La doctora Ana Molina aclara en vídeo que esa textura rugosa en los brazos se llama queratosis pilar, es genética y no tiene nada que ver con la higiene
Ana Molina
Ana Molina / Instagram: @dr.anamolina

Actualizado hace 5 minutos

Muchas personas llevan toda la vida con los brazos llenos de pequeños granitos que dan una sensación de piel de lija y nunca acaban de entender por qué. La dermatóloga Ana Molina lo despeja en un vídeo de pocos segundos: "no es suciedad, es queratosis pilar". Un diagnóstico que, para quien lo escucha por primera vez, puede ser un alivio. "Es genético, no es tu culpa", dice la experta.

Qué es la queratosis pilar y por qué aparece

La queratosis pilar es una afección de la piel muy común en la que el organismo produce "pequeños tapones de keratina que taponan el orificio del folículo del pelo y dan esa sensación de rugosidad", explica Molina. La keratina es una proteína que forma parte de la piel, el pelo y las uñas, pero en este caso se acumula en exceso en la entrada del folículo y bloquea la salida del vello. El resultado son esos granos minúsculos y la textura áspera característica.

No es una enfermedad, no es contagiosa y no tiene consecuencias para la salud. Aparece principalmente en los brazos, aunque también puede afectar a los muslos, las mejillas y los glúteos. Suele empezar en la infancia o la adolescencia y, como señala la dermatóloga, "suele mejorar mucho con la edad".

El error más habitual

Lo primero que advierte Molina es sobre el impulso más común al ver esos granitos: tocarlos, rascar o intentar vaciarlos como si fueran espinillas. "Si intentas explotarlos como si fueran espinillas, vas a empeorarlo, así que no los toques", avisa. En consulta, dice, "veo que el impulso es rascar o intentar desatascarlos a la fuerza, pero eso solo te dejará marcas". Los tapones de keratina no se pueden extraer manualmente sin inflamar el folículo y arriesgarse a dejar cicatrices.

Qué funciona para mejorarla

La doctora Molina es clara en que no existe cura definitiva, pero sí hay forma de mejorar la textura con paciencia y "expectativas reales, porque no lo hará de un día para otro". Su plan tiene tres puntos.

El primero es la exfoliación química. "Olvida el guante de crin", dice Molina. La fricción mecánica irrita la piel sin disolver los tapones. Lo que funciona son "lociones con urea o ácido salicílico para derretir esos tapones sin agredir". El ácido láctico es otra opción válida. Estos ingredientes actúan disolviendo el exceso de keratina de forma progresiva y sin dañar la barrera cutánea.

Mujer en la ducha

Mujer en la ducha Amaia Diez Lucas

El segundo punto es evitar la fricción de los tejidos. "La lana es gasolina para esta rugosidad", afirma la dermatóloga. La fricción constante de fibras rugosas irrita los folículos y empeora la inflamación. La solución es "priorizar tejidos suaves y transpirables", especialmente en las prendas que están en contacto directo con los brazos.

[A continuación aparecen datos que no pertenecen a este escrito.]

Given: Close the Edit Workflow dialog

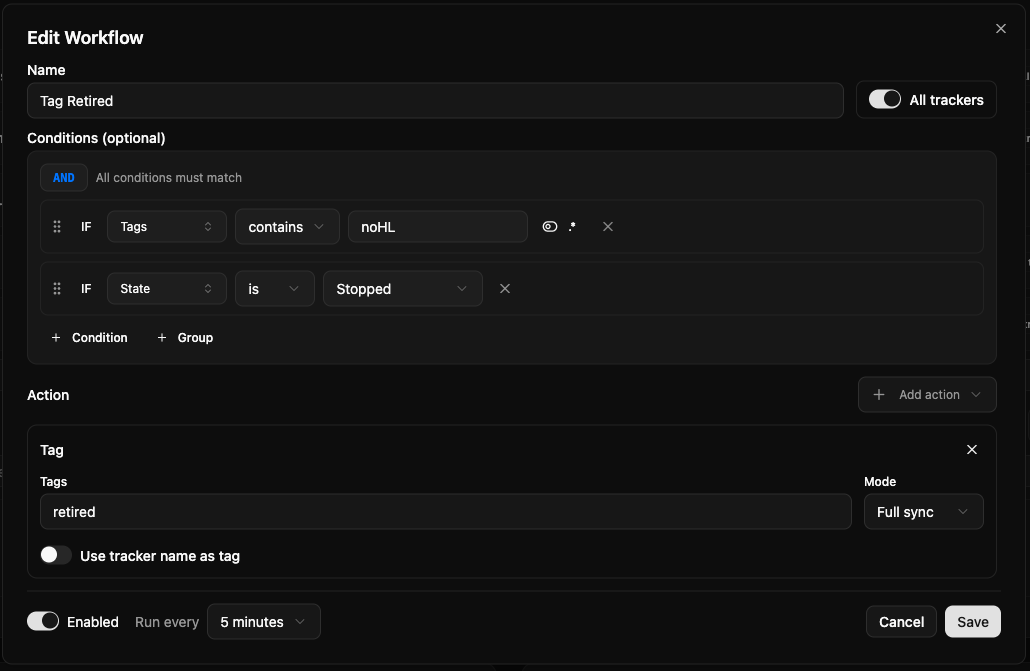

El tercer factor es la hidratación y la humedad ambiental. Molina señala que "en verano suele mejorar y en invierno con la calefacción seca empeora". La piel seca favorece la acumulación de queratina, por lo que aplicar crema hidratante de forma regular es parte del tratamiento. En los meses fríos, cuando la calefacción reduce la humedad del ambiente, el cuidado debe ser más constante.